Ciò, tuttavia, non si attua più tramite i viaggi. Oggi i giovani, mediamente, hanno la possibilità di viaggiare e lo fanno anche con poche risorse economiche. Mi chiedo, quindi, se la scuola nella società attuale debba continuare a svolgere il ruolo di organizzatrice di viaggi che la assimila sempre di più a un’agenzia turistica. Il viaggio scolastico ha ormai perso la valenza educativa profonda che ho cercato di descrivere, poiché le famiglie generalmente consentono ai giovani di compiere tali esperienze.

In tal senso mi domando se abbia senso per la scuola organizzare attività complesse, come sono i viaggi scolastici, che espongono la scuola stessa, il dirigente e gli accompagnatori a rischi di natura giuridica e non solo? Sempre più spesso la cronaca racconta di incidenti nel corso di tali viaggi e i giornalisti indulgono nella ricerca di responsabilità. Ha senso tutto questo?

La mia personale opinione, per l’anno venturo, è che la scuola debba organizzare solo attività per le quali il viaggio risulti dotato di evidenti e particolari valenze didattiche ed educative. A titolo di esempio, indicherei tra di esse quelle connesse all’apprendimento della lingua (in particolare dell’inglese) e quelle correlate a situazioni didattiche specifiche, come la visita a un cantiere per gli alunni del corso CAT. Gli altri viaggi, quelli che hanno una generica valenza culturale, per esempio quelli a Praga, dovrebbero essere sospesi. Chi vuole andare a Praga, può andarci da solo o con i genitori.

Certamente porrò la questione all’odg di uno dei futuri collegi.


Passo adesso ad altre questioni.


Sabato scorso abbiamo aperto la scuola per ricevere i genitori e i ragazzi di terza media. C’è stata una notevole affluenza, superiore a quella degli anni passati e ciò rappresenta un buon segnale. Tuttavia non siamo autorizzati a un facile ottimismo. Il proverbio “una rondine non fa primavera” racchiude un’antica saggezza, che non deve essere dimenticata.

Mi sembra più utile cercare di sviluppare alcune riflessioni sull’incontro di sabato scorso.

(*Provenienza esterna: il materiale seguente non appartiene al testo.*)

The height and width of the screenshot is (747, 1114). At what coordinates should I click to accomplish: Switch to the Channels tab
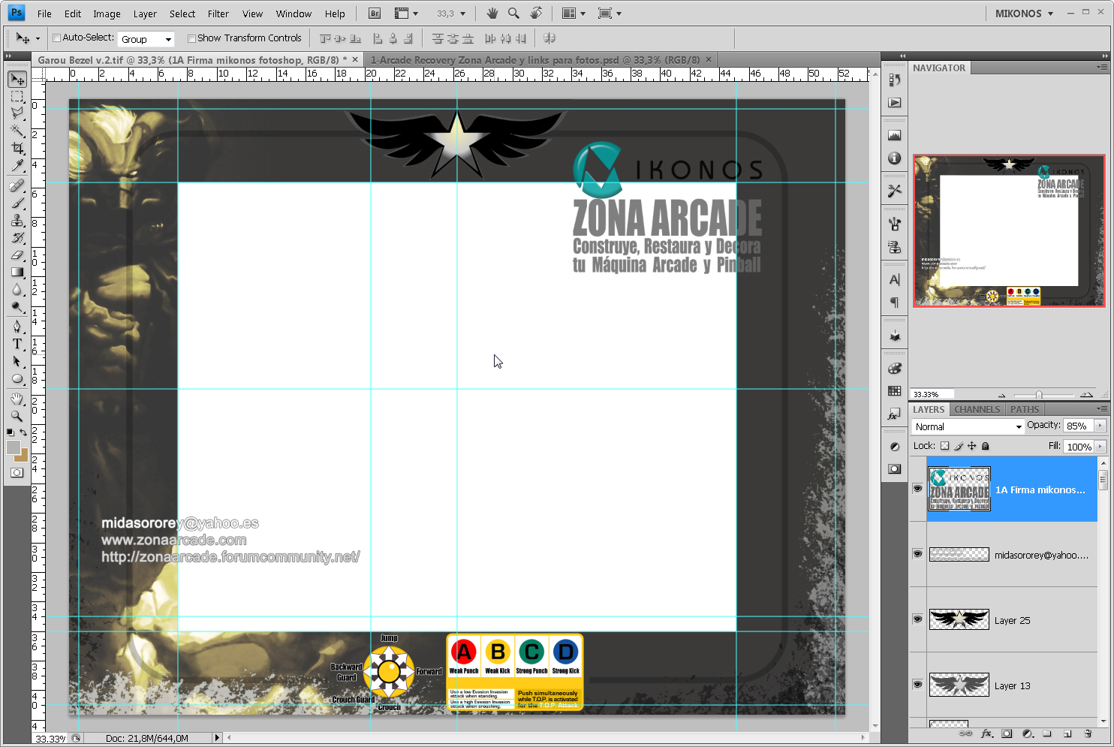977,409
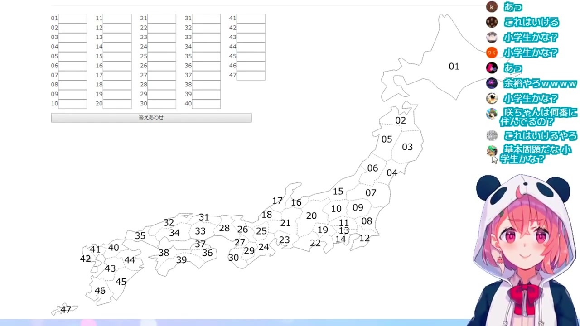This screenshot has width=580, height=326.
Task: Select the map area numbered 46
Action: pos(100,291)
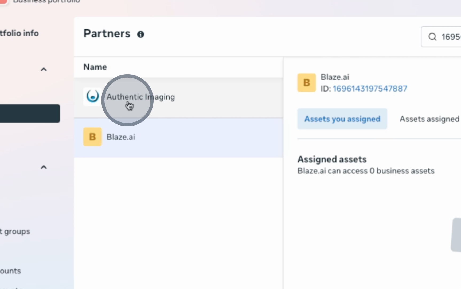
Task: Open the second Assets assigned tab
Action: click(429, 119)
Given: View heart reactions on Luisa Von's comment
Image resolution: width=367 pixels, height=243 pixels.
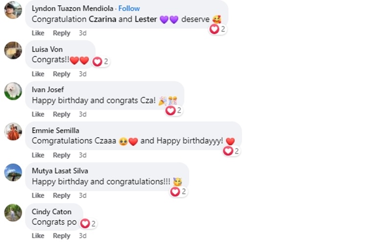Looking at the screenshot, I should point(100,61).

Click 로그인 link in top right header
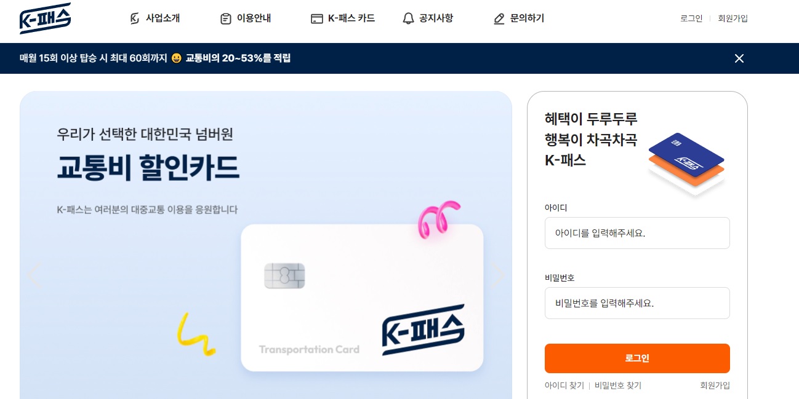click(691, 18)
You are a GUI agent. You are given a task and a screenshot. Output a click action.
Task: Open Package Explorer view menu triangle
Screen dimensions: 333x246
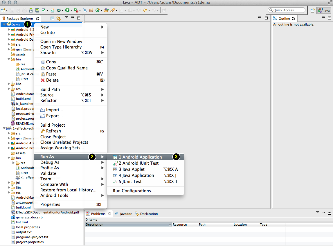tap(66, 17)
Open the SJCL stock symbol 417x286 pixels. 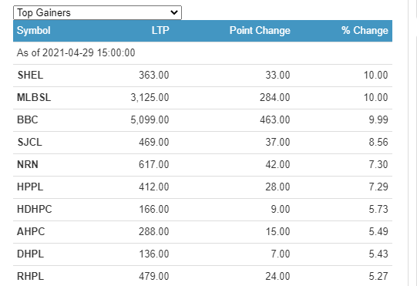point(29,142)
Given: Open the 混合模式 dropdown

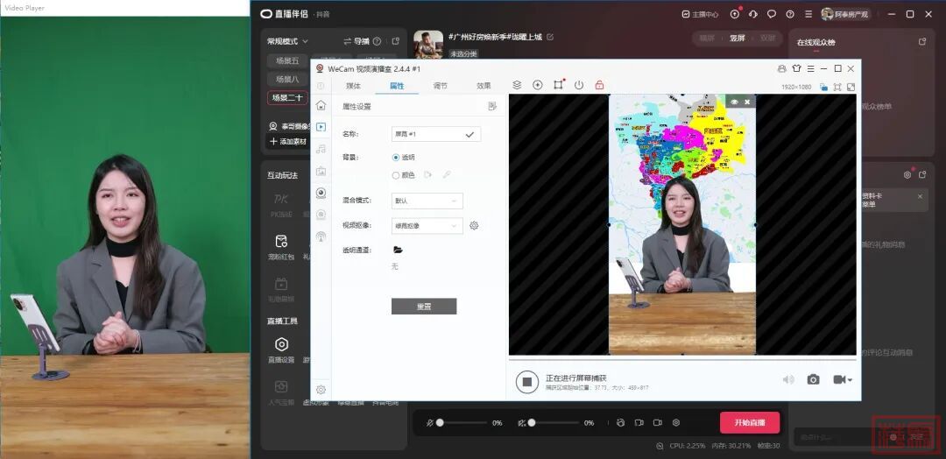Looking at the screenshot, I should click(427, 201).

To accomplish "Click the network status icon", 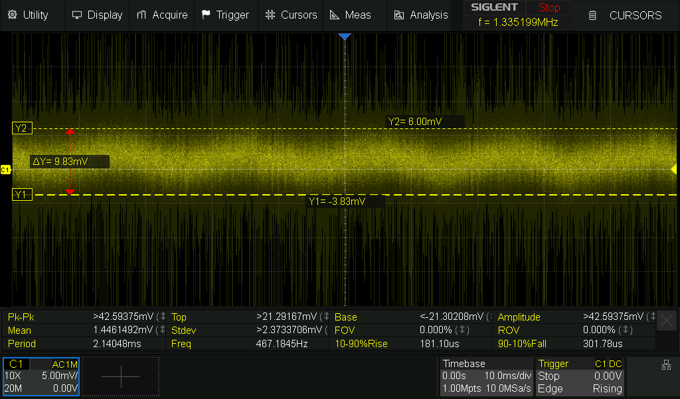I will pos(666,365).
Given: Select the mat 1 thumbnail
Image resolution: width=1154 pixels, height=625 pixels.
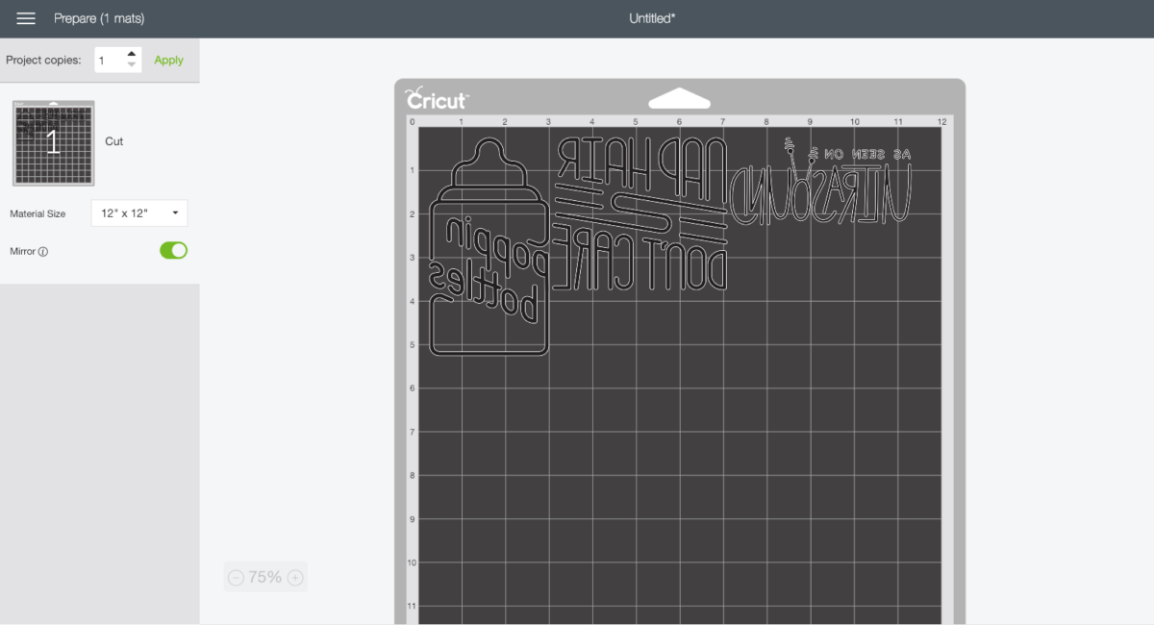Looking at the screenshot, I should click(54, 143).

Durante la presentazione della scuola, infatti, ho notato negli occhi dei presenti, in alcune occasioni, il  lampo della curiosità. Sia i genitori sia gli alunni sono apparsi molto “colpiti” quando abbiamo parlato di droni, ma non solo. Ho notato curiosità anche quando abbiamo descritto le nuove didattiche: flipped classroom e debate. Anche i docenti presenti hanno notato questa attenzione dei genitori che mostravano di condividere l’idea che, più delle discipline, contino le modalità di insegnamento. La presentazione del debate, in biblioteca, tra i due leggii destinati proprio a tale pratica, ha catturato l’attenzione. Ho l’impressione che i genitori immaginassero con piacere i loro figli impegnati in quella attività.

Stando a queste reazioni, i punti di forza della nostra scuola sono proprio questi e noi dobbiamo perseverare nelle pratiche innovative, che generalmente non sono oggetto di attenzione nella scuola italiana. Il proverbio citato sopra, “una rondine non fa primavera”, è antichissimo e già Aristotele lo indicava per suggerire che la virtù non può essere praticata sporadicamente. In tal senso l’innovazione dovrebbe essere costante nella nostra scuola. Come ho affermato più volte, noi navighiamo contro corrente, cioè contro il trend nazionale delle iscrizioni che ci penalizza. Se ci fermiamo, non solo non andiamo avanti, ma anzi siamo trascinati indietro. L’innovazione didattica rappresenta una prospettiva significativa, la sola atta a farci intravedere un cambiamento positivo.


Concludo rivolgendo a voi tutti auguri di buone feste e soprattutto auguri di positivi cambiamenti. Il nostro Paese e la scuola intera ne hanno una profonda necessità.